Comparison of the 3D-RISM/KH
prediction of the hydration free energy
with experimental results for a set of 504 small organic molecules.It is important to be able to
calculate with sufficient accuracy
the HFE of small solutes given that the equilibrium for ligand binding
depends on both the direct interaction of the ligand as well as the
desolvation penalty. Explicit solvent approaches such as WaterMap
and GIST are scoring functions not designed to compute HFEs since
these methods do not account, for example, for the cavity free energy.

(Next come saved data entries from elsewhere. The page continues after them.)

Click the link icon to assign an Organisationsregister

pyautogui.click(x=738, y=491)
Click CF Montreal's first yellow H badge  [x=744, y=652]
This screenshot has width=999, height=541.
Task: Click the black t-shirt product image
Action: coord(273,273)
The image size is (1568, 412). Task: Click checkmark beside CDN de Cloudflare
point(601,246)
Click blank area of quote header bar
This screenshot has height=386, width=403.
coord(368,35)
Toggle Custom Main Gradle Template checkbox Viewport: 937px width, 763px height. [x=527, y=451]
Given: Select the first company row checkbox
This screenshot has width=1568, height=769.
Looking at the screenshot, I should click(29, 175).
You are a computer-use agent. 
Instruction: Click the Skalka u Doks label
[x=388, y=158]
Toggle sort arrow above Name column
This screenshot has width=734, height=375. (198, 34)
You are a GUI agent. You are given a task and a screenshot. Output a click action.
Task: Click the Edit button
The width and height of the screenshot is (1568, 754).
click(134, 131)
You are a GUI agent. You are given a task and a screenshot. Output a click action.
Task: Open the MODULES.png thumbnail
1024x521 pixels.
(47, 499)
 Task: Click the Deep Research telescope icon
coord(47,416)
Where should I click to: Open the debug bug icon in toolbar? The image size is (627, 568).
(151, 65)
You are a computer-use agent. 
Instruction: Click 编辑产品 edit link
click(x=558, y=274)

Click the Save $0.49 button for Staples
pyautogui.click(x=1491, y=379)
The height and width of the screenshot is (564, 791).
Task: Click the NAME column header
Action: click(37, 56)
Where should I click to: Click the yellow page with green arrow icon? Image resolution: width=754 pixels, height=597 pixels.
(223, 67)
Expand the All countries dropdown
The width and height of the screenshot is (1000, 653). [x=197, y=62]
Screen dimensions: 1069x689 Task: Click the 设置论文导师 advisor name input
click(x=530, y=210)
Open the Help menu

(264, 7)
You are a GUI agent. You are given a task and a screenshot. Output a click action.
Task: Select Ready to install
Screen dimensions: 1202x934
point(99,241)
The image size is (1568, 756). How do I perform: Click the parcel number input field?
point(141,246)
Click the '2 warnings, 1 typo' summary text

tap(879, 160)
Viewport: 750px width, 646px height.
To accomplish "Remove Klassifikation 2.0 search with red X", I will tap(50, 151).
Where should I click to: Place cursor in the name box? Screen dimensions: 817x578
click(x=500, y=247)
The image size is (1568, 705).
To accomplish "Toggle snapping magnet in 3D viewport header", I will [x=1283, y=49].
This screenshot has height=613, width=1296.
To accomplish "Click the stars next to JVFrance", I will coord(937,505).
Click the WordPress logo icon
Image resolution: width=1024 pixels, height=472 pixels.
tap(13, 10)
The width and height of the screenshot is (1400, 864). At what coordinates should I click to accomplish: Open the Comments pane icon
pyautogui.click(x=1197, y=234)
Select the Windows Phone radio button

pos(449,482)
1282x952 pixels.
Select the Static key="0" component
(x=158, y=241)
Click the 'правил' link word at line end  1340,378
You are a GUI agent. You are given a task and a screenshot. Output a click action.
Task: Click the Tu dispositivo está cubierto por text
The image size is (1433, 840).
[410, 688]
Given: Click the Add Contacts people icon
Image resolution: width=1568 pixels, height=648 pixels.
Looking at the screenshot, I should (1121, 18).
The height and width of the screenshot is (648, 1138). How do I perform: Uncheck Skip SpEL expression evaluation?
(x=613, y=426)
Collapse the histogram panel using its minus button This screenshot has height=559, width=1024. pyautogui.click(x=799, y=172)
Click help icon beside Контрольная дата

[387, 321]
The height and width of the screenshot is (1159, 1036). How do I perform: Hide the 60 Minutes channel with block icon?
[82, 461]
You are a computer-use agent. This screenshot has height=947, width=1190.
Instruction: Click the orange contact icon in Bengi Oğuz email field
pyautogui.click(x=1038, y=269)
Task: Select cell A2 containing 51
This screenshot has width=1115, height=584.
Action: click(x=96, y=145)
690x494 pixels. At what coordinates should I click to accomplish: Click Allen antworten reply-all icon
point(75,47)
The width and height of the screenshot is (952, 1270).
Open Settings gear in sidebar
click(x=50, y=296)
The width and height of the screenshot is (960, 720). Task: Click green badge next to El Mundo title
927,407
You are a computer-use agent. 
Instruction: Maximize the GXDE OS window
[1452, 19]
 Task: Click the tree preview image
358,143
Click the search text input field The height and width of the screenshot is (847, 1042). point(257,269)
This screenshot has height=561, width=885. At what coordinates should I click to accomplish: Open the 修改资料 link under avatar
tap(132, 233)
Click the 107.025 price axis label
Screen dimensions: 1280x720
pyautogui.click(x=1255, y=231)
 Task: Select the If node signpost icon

The independent particle methods and continuum approaches are also
missing most of the cavity free energy and usually rely on surface
area (SA) scaling[20,21] or other approximate types of
methods.[22−25] It is known that SA types of approaches do not produce accurate
cavity terms compared to more rigorous theoretical calculations.[26−28]It is therefore of great interest to find a theoretical formalism
to compute the full HFE including the cavity free energy component.
In this article, we test 3D-RISM with the KH closure and the Ng modified
free energy functional[29] against converged
explicit solvent simulations. We show that only a single component
of the energy functional is responsible for most of the error correction.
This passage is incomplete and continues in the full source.